Dog and pony show, Deformation

During practice this morning, I kept thinking of my previous post, and how there is a perspective that includes a little more compassion.

I recalled the feeling of being stripped of all of my internalized “personal stuff” at a zen retreat. Of just BEING there. I felt bereft.

After all, we usually drag our pasts along with us all the time (even if that past is as recent as five seconds or five minutes ago). To suddenly be “in the moment,” where none of that stuff matters is rather disorienting. There are all the things we go around thinking about ourselves: “But wait! I was a valedictorian!” “I make lots of money at my job.” “I have a cool car.” “My hair is spectacular.” “Kapotasana was always easy for me.” “I love my family.”

“I am this.” “I am that.” Whatever it might be.

“My parents were loving and supportive.” “I was abused.” “My favorite color is red.”

None of that matters. Not in the present moment.

That can be kind of freaky. The story of who we are and how we came to this present moment can seem so compelling, so relevant to the present moment. But that’s an illusion.
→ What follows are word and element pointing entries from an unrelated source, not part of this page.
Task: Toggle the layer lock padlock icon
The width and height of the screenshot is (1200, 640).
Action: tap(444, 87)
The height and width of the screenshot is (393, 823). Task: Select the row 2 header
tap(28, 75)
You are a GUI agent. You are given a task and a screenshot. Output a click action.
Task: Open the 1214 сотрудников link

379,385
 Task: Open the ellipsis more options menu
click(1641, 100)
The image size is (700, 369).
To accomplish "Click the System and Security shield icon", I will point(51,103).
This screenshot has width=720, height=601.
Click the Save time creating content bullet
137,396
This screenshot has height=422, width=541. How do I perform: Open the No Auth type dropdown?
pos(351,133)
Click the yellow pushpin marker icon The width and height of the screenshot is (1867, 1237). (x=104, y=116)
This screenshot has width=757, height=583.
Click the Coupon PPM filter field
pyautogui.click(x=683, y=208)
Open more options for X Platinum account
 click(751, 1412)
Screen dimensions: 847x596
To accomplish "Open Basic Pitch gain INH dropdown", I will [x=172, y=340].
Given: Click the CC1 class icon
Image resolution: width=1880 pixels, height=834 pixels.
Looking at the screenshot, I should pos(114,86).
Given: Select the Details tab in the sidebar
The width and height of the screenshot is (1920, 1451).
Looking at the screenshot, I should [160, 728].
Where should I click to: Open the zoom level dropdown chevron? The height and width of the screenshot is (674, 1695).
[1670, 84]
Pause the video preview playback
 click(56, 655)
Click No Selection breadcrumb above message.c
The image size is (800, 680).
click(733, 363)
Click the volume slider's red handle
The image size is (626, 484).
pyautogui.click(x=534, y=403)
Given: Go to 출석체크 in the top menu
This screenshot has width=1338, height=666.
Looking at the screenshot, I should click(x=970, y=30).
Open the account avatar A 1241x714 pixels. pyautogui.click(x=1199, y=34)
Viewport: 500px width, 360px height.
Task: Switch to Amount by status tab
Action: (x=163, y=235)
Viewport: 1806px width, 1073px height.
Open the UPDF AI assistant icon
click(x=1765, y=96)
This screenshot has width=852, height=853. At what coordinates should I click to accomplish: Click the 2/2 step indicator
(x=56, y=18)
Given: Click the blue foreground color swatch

An illusion that can be undone by zen, and by psychoanalysis, and by — I suspect — any contemplative practice. The interesting thing about psychoanalysis is that you tell your stories over and over, out loud, and eventually come to see them as selected narratives. Deeply repetitive stories you tell yourself about yourself. A whole suitcase full of stories you carry around. In my own case, I eventually came to think of all of it as “The Karen Show,” the dog and pony show of who and what I am. The stuff I’d want the zen master to see when I went into the room to answer my koan; the stuff I’d want the Ashtanga teacher to see when he was observing my practice.

The stuff everyone wants everyone else to see and acknowledge in a class, or at a party, or in a meeting. I’m not sure if we use it as camouflage or as a security blanket. Maybe it’s just a habit.

Regardless, none of that stuff matters.

And, as I noted in the previous post, Matthew Sweeney keeps it out of his classroom.

***

Recalled something more from the workshop, something I’ve been doing, but didn’t note here on the blog. He suggested we switch off on which leg crosses over first in padmasana (i.e., start with left leg some of the time). It’s an utterly freaky feeling, and my first thought, looking at my right knee as it jutted up into the air at a weird angle, was, “Three years of Ashtanga, and all I’ve done is deform myself!”